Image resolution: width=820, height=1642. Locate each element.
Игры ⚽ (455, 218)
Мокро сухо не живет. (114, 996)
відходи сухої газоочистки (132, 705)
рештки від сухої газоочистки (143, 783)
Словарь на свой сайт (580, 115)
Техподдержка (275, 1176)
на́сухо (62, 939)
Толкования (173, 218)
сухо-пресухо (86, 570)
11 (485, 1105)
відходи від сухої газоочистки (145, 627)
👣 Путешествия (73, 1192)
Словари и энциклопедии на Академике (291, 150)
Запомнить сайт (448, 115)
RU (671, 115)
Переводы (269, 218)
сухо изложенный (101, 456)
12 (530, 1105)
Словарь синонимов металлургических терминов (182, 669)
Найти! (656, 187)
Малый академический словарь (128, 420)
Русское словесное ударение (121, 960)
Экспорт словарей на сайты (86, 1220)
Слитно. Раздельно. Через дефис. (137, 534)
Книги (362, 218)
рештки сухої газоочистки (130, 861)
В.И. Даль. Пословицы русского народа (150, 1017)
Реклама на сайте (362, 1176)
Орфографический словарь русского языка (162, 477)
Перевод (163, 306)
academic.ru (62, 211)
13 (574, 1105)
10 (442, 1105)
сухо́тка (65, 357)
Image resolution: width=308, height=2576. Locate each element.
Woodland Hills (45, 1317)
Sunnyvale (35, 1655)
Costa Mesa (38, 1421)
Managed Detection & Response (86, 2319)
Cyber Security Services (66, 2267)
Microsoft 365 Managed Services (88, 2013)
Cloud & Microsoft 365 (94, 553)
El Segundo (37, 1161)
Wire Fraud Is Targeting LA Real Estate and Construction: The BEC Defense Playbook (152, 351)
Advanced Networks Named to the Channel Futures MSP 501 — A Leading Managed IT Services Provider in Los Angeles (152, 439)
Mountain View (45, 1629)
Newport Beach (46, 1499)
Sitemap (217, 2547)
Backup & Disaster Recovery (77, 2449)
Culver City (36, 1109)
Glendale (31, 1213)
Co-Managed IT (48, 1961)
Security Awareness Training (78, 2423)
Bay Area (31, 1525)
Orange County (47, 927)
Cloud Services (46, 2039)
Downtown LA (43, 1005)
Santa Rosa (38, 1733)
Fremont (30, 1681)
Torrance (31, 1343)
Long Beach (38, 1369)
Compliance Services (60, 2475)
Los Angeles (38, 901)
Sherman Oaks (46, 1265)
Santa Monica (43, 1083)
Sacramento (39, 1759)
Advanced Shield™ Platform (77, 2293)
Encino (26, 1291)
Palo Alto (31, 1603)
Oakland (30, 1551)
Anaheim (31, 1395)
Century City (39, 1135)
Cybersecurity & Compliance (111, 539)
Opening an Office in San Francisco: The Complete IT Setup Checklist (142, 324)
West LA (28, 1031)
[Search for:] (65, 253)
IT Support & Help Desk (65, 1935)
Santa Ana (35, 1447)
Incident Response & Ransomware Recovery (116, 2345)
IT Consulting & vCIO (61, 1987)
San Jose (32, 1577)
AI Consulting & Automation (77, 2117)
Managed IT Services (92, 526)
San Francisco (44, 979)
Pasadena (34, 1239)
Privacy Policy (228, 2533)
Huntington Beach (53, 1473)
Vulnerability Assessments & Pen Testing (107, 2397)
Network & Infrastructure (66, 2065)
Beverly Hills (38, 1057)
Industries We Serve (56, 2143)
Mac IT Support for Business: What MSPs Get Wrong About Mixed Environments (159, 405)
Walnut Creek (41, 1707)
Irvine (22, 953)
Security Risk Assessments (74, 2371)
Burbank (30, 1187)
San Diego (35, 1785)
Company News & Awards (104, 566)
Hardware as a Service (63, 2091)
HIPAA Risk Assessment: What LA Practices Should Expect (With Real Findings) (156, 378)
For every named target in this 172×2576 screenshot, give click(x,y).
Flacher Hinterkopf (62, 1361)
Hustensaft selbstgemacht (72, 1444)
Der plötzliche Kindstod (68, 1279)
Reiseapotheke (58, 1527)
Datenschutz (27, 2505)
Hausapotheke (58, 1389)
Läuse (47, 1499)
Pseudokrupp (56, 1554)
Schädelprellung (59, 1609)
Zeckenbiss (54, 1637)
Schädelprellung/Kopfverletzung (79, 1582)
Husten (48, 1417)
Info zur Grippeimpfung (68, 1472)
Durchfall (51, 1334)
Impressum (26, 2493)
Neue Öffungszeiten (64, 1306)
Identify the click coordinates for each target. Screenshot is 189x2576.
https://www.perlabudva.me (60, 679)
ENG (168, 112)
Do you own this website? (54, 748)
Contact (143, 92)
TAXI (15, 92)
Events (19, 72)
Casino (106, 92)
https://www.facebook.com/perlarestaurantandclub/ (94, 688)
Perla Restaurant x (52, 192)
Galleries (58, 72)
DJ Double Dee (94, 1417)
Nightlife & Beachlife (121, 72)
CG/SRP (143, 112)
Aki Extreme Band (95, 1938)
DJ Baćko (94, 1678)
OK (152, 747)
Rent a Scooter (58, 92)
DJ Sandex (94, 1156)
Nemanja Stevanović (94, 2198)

# DIRECTIONS
Those lines above that contain the string "рештки" should be returned.

# RESPONSE
рештки від сухої газоочистки (143, 783)
рештки сухої газоочистки (130, 861)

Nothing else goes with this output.